### STATED GOAL
Please reproduce the following lines word for word, keeping every one of them.

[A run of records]
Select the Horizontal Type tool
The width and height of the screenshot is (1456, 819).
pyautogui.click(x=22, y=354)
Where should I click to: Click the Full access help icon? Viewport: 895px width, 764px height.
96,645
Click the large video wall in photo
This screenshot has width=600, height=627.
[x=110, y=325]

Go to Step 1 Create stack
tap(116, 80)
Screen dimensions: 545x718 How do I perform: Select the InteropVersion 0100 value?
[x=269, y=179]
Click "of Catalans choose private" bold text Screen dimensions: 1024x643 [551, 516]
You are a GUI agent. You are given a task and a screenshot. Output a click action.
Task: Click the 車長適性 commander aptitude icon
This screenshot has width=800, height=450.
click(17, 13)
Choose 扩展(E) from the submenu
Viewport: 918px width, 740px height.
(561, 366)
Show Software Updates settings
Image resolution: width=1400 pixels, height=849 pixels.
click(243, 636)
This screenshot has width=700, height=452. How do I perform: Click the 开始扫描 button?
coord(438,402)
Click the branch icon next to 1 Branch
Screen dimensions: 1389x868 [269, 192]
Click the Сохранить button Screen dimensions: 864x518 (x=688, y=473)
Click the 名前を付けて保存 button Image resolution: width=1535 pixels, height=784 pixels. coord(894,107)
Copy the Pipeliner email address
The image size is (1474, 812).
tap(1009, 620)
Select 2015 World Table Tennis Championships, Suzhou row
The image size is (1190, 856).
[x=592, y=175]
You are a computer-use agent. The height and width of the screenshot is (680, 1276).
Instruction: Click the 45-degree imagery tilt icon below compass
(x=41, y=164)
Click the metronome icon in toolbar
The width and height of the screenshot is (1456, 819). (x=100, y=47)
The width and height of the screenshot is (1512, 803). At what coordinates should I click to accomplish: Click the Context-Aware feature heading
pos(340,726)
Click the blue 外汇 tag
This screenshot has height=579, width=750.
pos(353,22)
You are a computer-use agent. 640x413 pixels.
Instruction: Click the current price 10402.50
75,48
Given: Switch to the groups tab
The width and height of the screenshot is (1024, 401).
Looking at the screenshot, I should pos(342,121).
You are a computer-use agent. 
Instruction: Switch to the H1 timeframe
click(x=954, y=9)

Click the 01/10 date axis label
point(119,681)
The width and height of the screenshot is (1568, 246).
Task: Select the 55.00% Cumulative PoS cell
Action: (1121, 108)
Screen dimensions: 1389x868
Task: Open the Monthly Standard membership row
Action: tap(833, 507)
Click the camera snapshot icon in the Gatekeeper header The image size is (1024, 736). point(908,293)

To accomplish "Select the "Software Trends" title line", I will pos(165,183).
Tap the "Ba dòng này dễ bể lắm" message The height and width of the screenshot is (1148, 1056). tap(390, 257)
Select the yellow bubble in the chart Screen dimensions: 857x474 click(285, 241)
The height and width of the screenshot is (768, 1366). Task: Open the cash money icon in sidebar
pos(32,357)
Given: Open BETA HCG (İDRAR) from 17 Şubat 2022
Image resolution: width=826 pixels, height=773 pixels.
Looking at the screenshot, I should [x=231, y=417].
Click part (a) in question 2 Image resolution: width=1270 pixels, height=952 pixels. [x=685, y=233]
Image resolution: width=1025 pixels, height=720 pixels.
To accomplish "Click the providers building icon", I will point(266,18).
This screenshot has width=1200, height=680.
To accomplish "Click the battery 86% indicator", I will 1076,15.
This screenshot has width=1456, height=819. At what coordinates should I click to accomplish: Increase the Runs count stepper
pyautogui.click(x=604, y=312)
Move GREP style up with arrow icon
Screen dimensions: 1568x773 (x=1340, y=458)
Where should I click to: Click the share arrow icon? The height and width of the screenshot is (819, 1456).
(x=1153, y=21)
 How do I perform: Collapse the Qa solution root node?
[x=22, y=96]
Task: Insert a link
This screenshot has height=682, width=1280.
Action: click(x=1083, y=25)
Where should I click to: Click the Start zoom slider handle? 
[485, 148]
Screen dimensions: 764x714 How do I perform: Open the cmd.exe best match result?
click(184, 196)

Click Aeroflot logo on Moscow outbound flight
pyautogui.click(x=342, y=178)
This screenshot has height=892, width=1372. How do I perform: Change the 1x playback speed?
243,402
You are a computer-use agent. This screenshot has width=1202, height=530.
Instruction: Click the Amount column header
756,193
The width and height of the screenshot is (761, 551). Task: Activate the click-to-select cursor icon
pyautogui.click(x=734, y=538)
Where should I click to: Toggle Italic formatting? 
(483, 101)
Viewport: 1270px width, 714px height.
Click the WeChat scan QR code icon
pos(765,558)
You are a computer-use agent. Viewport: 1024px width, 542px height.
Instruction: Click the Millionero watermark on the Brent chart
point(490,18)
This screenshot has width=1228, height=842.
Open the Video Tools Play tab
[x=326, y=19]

### IN RESPONSE
Select the Horizontal Type tool
The width and height of the screenshot is (1456, 819).
pyautogui.click(x=22, y=354)
Where should I click to: Click the Full access help icon? Viewport: 895px width, 764px height.
96,645
Click the large video wall in photo
This screenshot has width=600, height=627.
[x=110, y=325]

Go to Step 1 Create stack
tap(116, 80)
Screen dimensions: 545x718 How do I perform: Select the InteropVersion 0100 value?
[x=269, y=179]
Click "of Catalans choose private" bold text Screen dimensions: 1024x643 [551, 516]
You are a GUI agent. You are given a task and a screenshot. Output a click action.
Task: Click the 車長適性 commander aptitude icon
This screenshot has width=800, height=450.
click(17, 13)
Choose 扩展(E) from the submenu
Viewport: 918px width, 740px height.
(561, 366)
Show Software Updates settings
Image resolution: width=1400 pixels, height=849 pixels.
click(243, 636)
This screenshot has width=700, height=452. How do I perform: Click the 开始扫描 button?
coord(438,402)
Click the branch icon next to 1 Branch
Screen dimensions: 1389x868 [269, 192]
Click the Сохранить button Screen dimensions: 864x518 (x=688, y=473)
Click the 名前を付けて保存 button Image resolution: width=1535 pixels, height=784 pixels. coord(894,107)
Copy the Pipeliner email address
The image size is (1474, 812).
tap(1009, 620)
Select 2015 World Table Tennis Championships, Suzhou row
The image size is (1190, 856).
[x=592, y=175]
You are a computer-use agent. The height and width of the screenshot is (680, 1276).
Instruction: Click the 45-degree imagery tilt icon below compass
(x=41, y=164)
Click the metronome icon in toolbar
The width and height of the screenshot is (1456, 819). (x=100, y=47)
The width and height of the screenshot is (1512, 803). At what coordinates should I click to accomplish: Click the Context-Aware feature heading
pos(340,726)
Click the blue 外汇 tag
This screenshot has height=579, width=750.
pos(353,22)
You are a computer-use agent. 640x413 pixels.
Instruction: Click the current price 10402.50
75,48
Given: Switch to the groups tab
The width and height of the screenshot is (1024, 401).
Looking at the screenshot, I should pos(342,121).
You are a computer-use agent. 
Instruction: Switch to the H1 timeframe
click(x=954, y=9)

Click the 01/10 date axis label
point(119,681)
The width and height of the screenshot is (1568, 246).
Task: Select the 55.00% Cumulative PoS cell
Action: (1121, 108)
Screen dimensions: 1389x868
Task: Open the Monthly Standard membership row
Action: tap(833, 507)
Click the camera snapshot icon in the Gatekeeper header The image size is (1024, 736). point(908,293)

To accomplish "Select the "Software Trends" title line", I will pos(165,183).
Tap the "Ba dòng này dễ bể lắm" message The height and width of the screenshot is (1148, 1056). tap(390, 257)
Select the yellow bubble in the chart Screen dimensions: 857x474 click(285, 241)
The height and width of the screenshot is (768, 1366). Task: Open the cash money icon in sidebar
pos(32,357)
Given: Open BETA HCG (İDRAR) from 17 Şubat 2022
Image resolution: width=826 pixels, height=773 pixels.
Looking at the screenshot, I should [x=231, y=417].
Click part (a) in question 2 Image resolution: width=1270 pixels, height=952 pixels. [x=685, y=233]
Image resolution: width=1025 pixels, height=720 pixels.
To accomplish "Click the providers building icon", I will point(266,18).
This screenshot has width=1200, height=680.
To accomplish "Click the battery 86% indicator", I will 1076,15.
This screenshot has width=1456, height=819. At what coordinates should I click to accomplish: Increase the Runs count stepper
pyautogui.click(x=604, y=312)
Move GREP style up with arrow icon
Screen dimensions: 1568x773 (x=1340, y=458)
Where should I click to: Click the share arrow icon? The height and width of the screenshot is (819, 1456).
(x=1153, y=21)
 How do I perform: Collapse the Qa solution root node?
[x=22, y=96]
Task: Insert a link
This screenshot has height=682, width=1280.
Action: click(x=1083, y=25)
Where should I click to: Click the Start zoom slider handle? 
[485, 148]
Screen dimensions: 764x714 How do I perform: Open the cmd.exe best match result?
click(184, 196)

Click Aeroflot logo on Moscow outbound flight
pyautogui.click(x=342, y=178)
This screenshot has height=892, width=1372. How do I perform: Change the 1x playback speed?
243,402
You are a computer-use agent. This screenshot has width=1202, height=530.
Instruction: Click the Amount column header
756,193
The width and height of the screenshot is (761, 551). Task: Activate the click-to-select cursor icon
pyautogui.click(x=734, y=538)
Where should I click to: Toggle Italic formatting? 
(483, 101)
Viewport: 1270px width, 714px height.
Click the WeChat scan QR code icon
pos(765,558)
You are a computer-use agent. Viewport: 1024px width, 542px height.
Instruction: Click the Millionero watermark on the Brent chart
point(490,18)
This screenshot has width=1228, height=842.
Open the Video Tools Play tab
[x=326, y=19]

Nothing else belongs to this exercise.